▸ Task details
Convert the lines from the one containing "Task: Click the" through the one containing "Action: tap(281, 13)", both included, into a JSON list of strings with one string per line and blank lines omitted. Leave the pictures out.
═══ Information given
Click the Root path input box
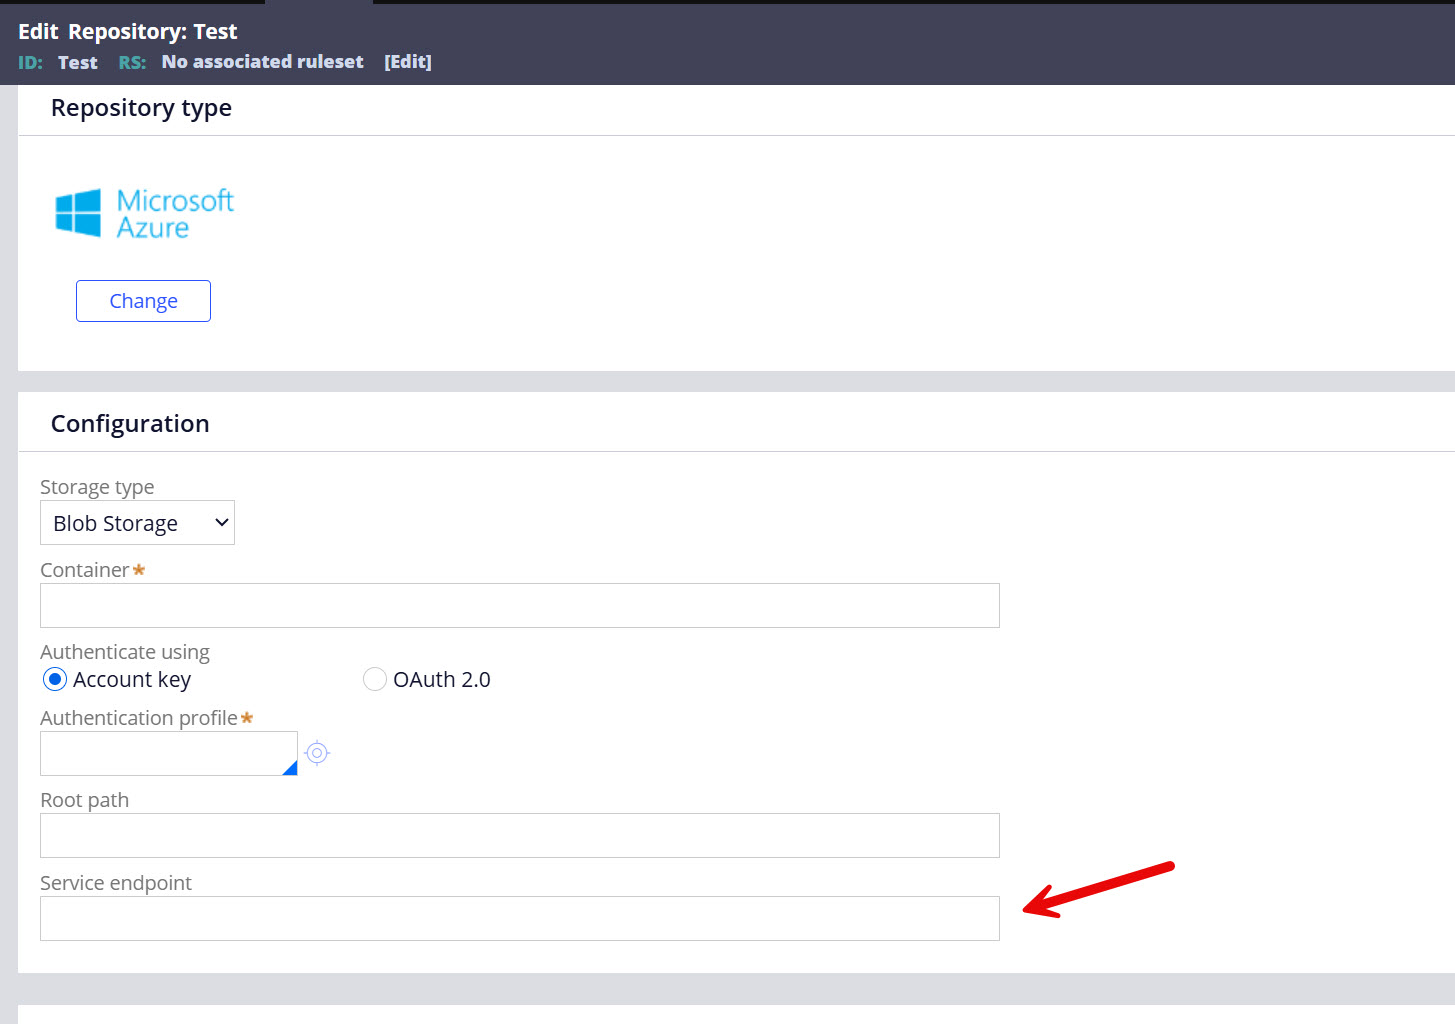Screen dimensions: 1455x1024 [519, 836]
══════
═══ Information given
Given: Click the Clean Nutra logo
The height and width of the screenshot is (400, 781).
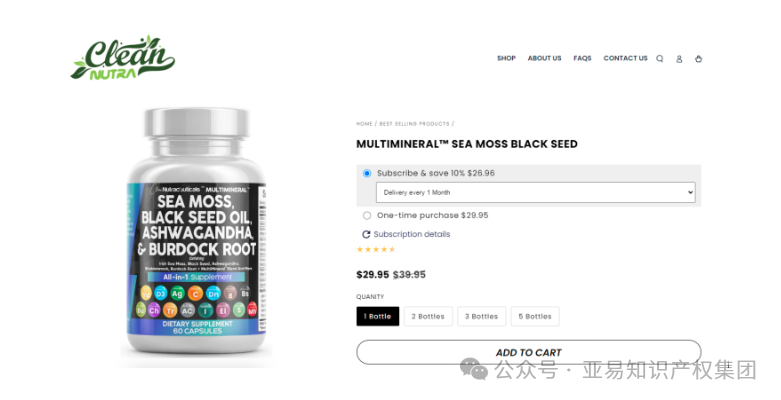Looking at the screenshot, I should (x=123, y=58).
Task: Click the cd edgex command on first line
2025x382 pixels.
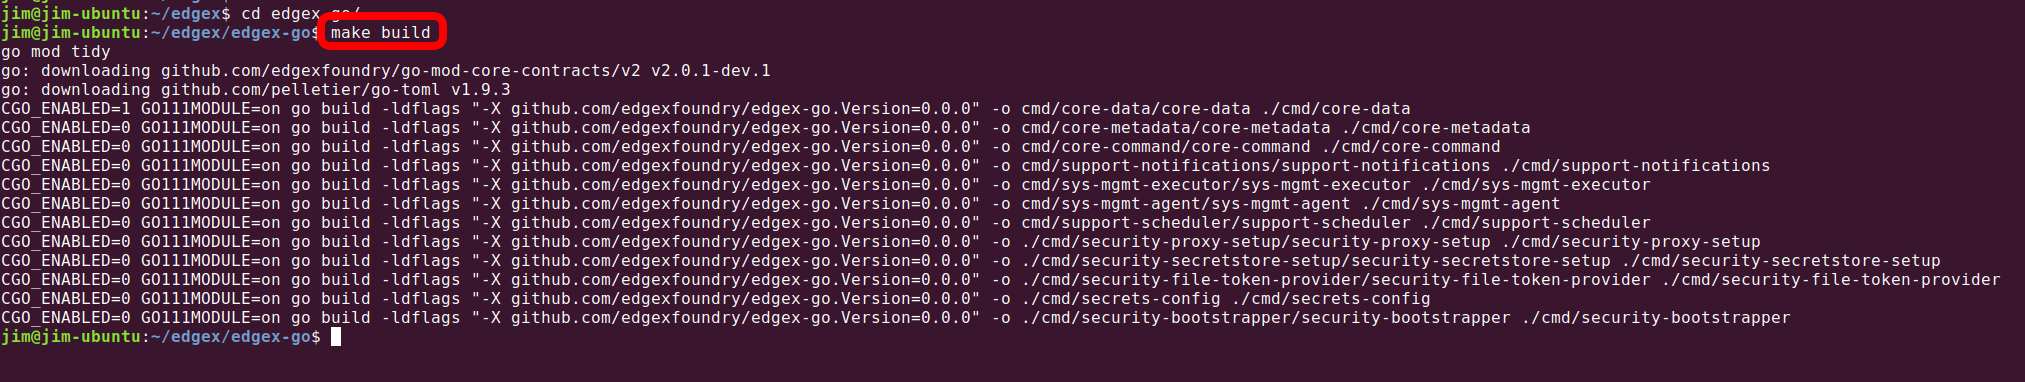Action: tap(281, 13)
══════
▸ Written response
[
  "Task: Click the cd edgex command on first line",
  "2025x382 pixels.",
  "Action: tap(281, 13)"
]